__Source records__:
□ □ □ □ □

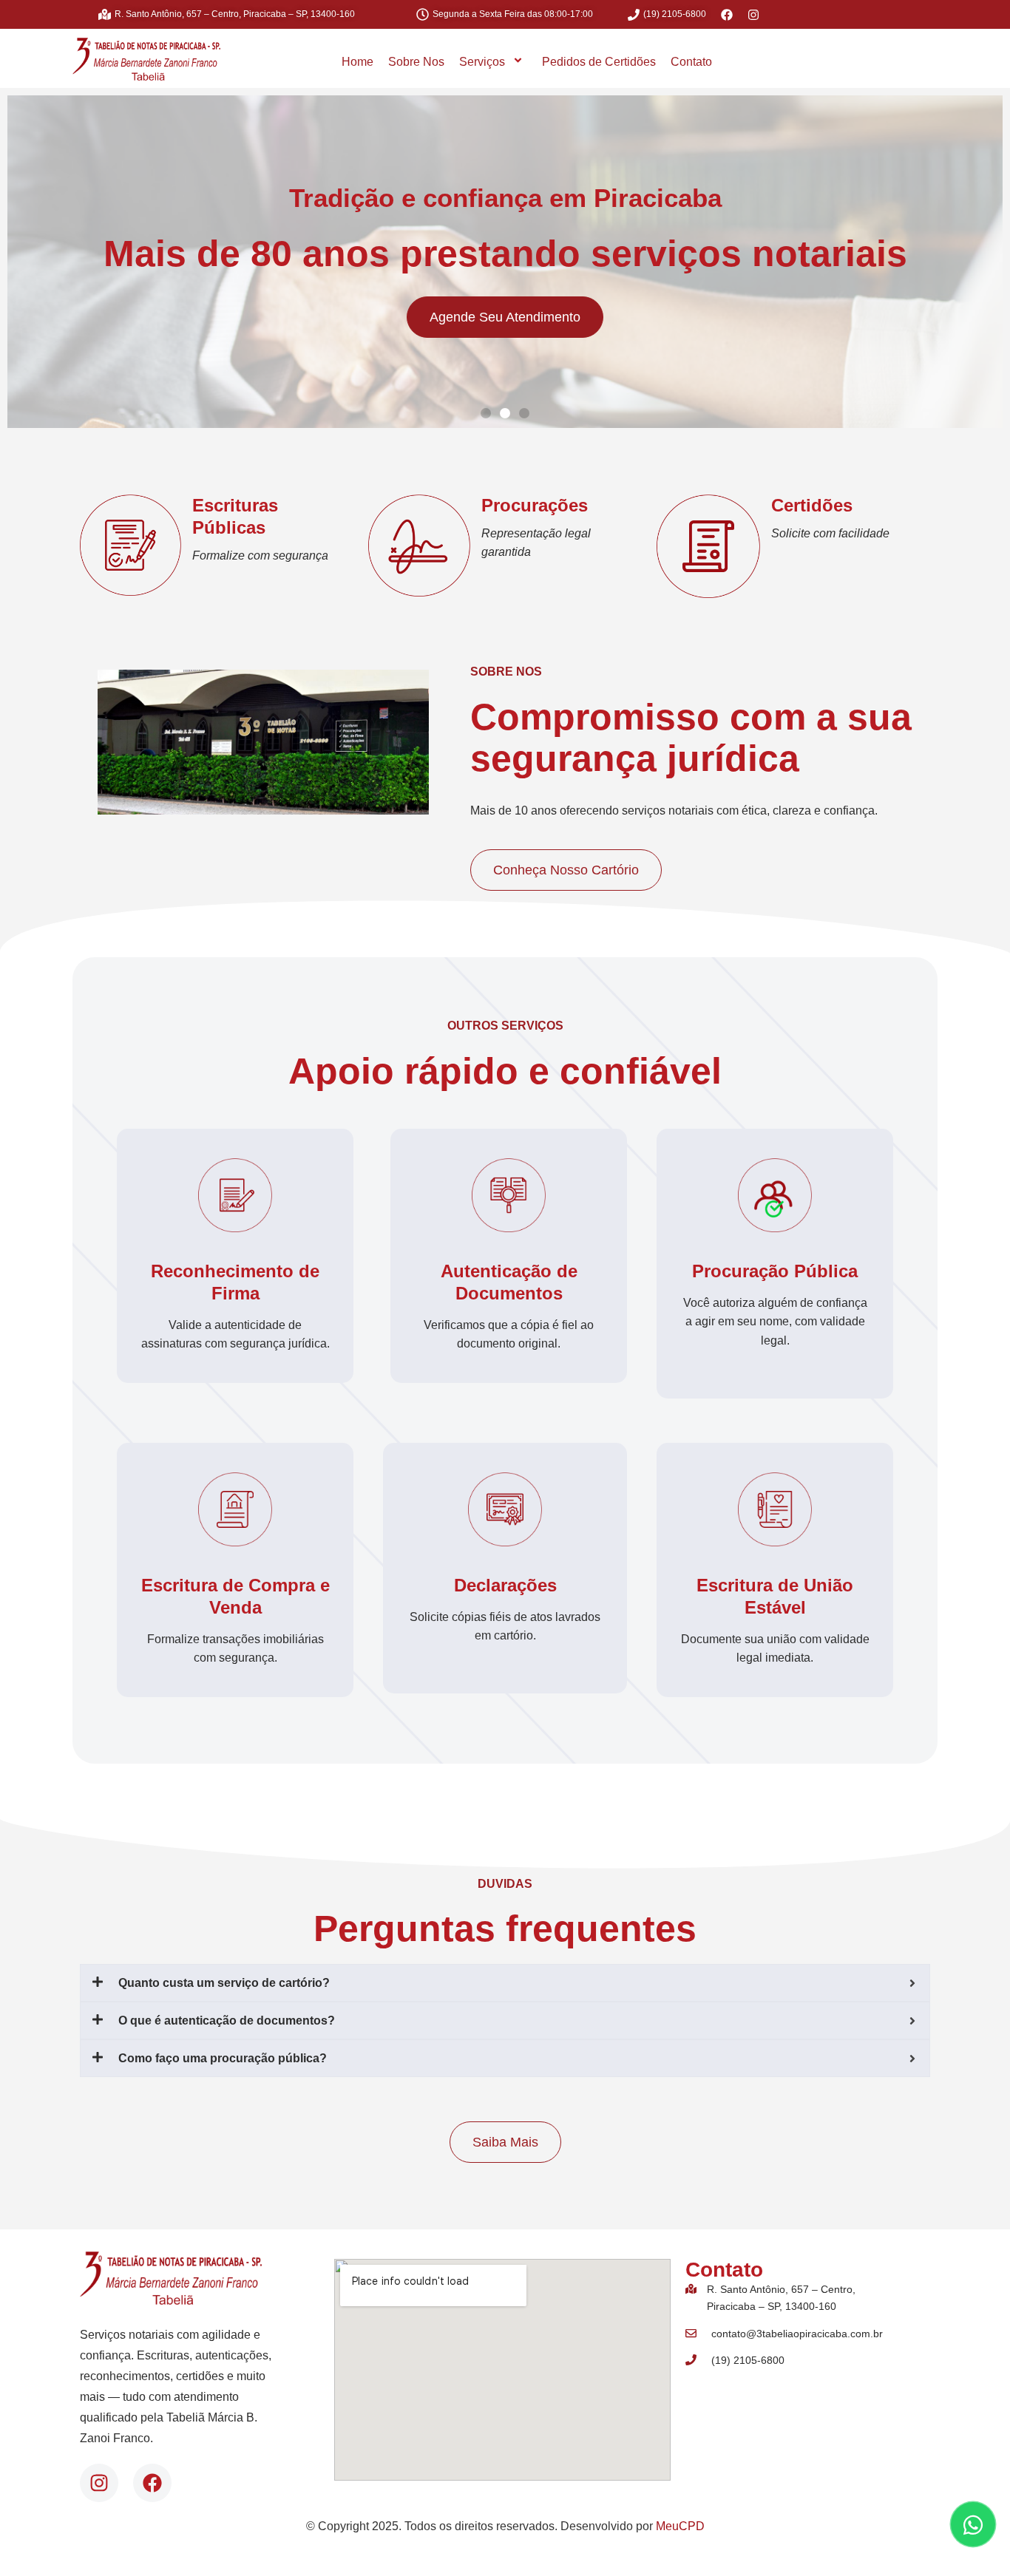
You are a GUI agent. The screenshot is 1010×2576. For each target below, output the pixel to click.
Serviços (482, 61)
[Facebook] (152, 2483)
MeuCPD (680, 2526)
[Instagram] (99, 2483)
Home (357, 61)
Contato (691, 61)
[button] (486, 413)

□ □ □ □ □

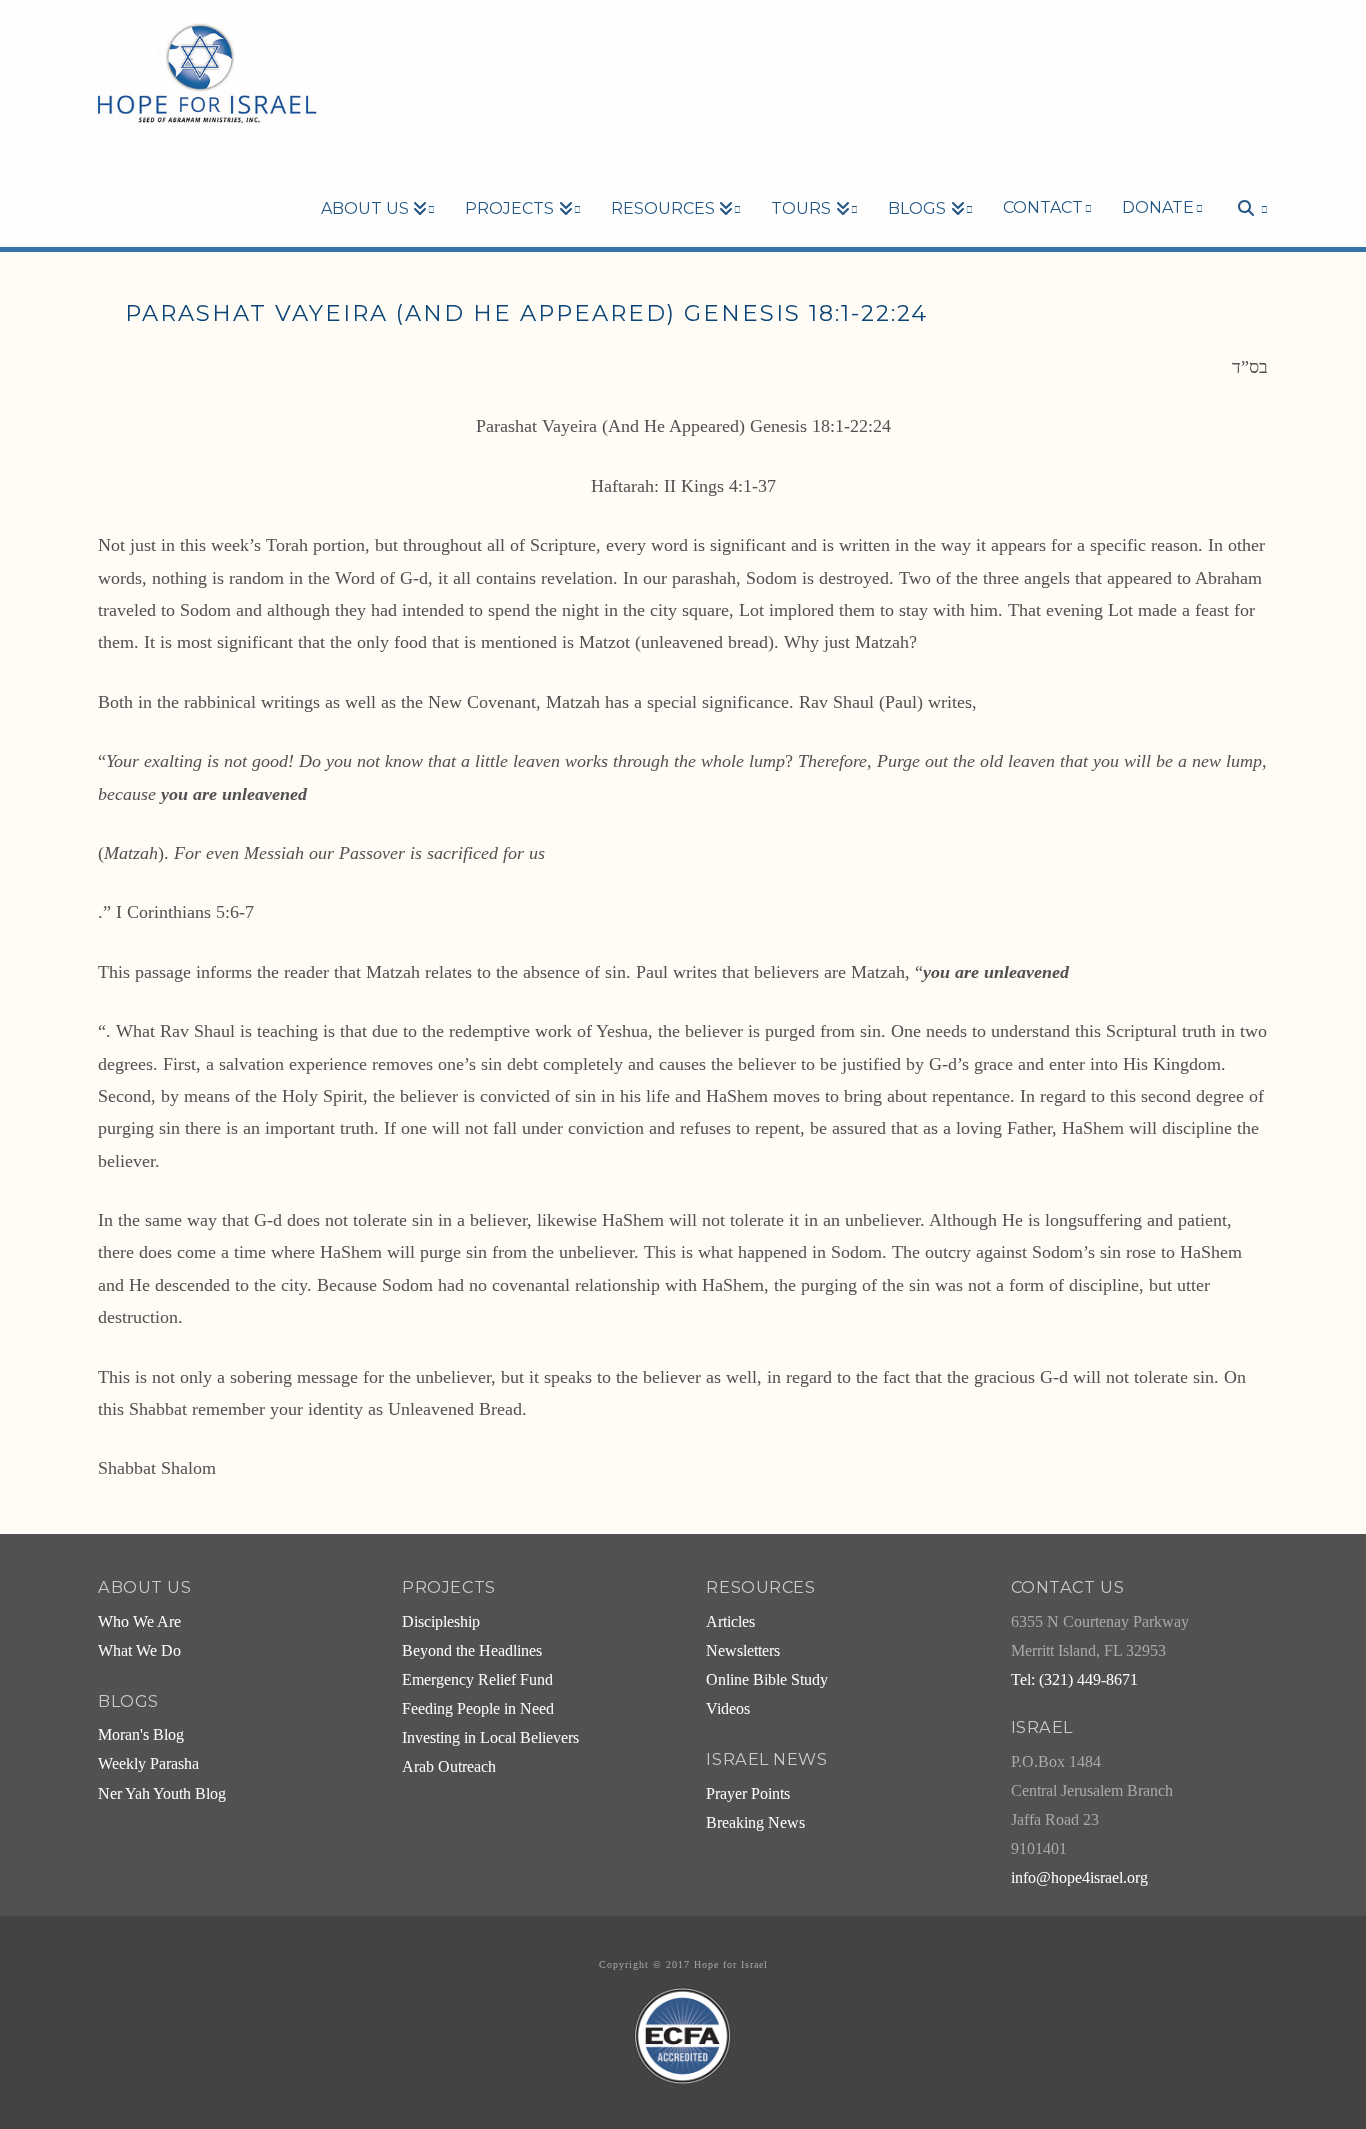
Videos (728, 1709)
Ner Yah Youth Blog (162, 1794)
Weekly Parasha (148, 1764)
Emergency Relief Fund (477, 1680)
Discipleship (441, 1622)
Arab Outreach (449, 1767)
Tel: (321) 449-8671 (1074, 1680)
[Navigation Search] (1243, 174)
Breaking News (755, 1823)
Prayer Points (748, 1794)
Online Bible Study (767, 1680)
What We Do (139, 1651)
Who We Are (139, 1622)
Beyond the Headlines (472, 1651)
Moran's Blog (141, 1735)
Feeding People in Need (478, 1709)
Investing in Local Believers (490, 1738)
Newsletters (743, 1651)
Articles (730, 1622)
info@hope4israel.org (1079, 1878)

□ □ □ □ □

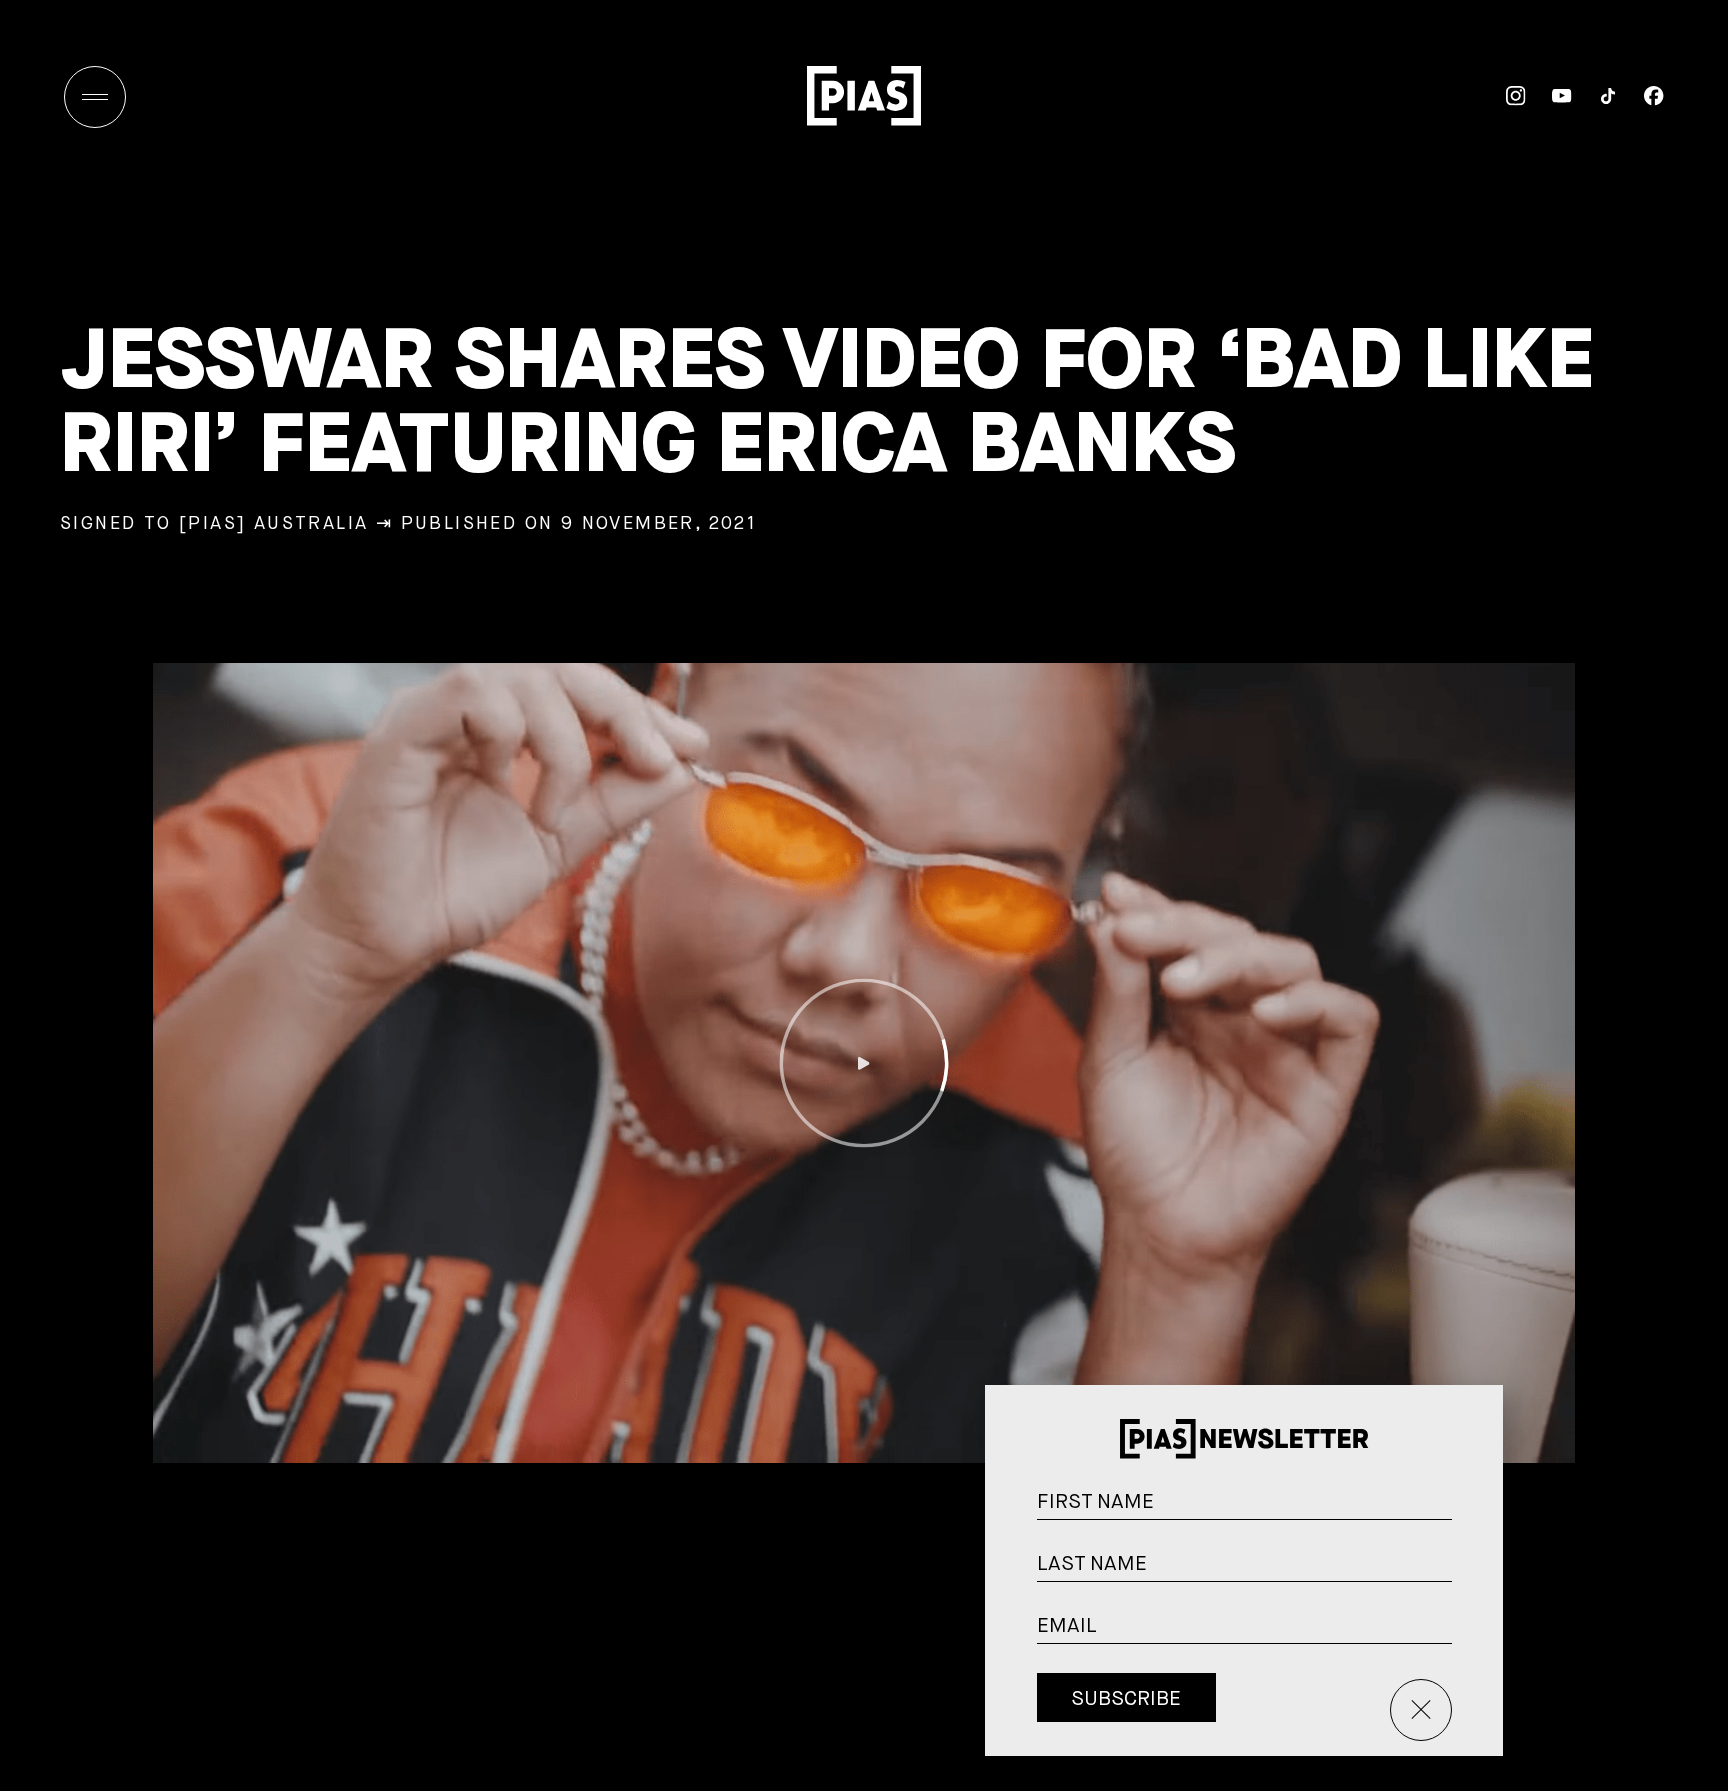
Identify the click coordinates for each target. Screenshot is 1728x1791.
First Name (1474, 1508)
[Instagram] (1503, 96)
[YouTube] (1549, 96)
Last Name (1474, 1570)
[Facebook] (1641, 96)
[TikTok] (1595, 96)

□ □ □ □ □

__Work required__: Pull out every line above that holds the word "target".

__Result of the task__:
You are a GUI agent. The screenshot is 1010×2576. For each target below, output the pixel to click.
Identify the click coordinates for each target. Screenshot is 1728x1791.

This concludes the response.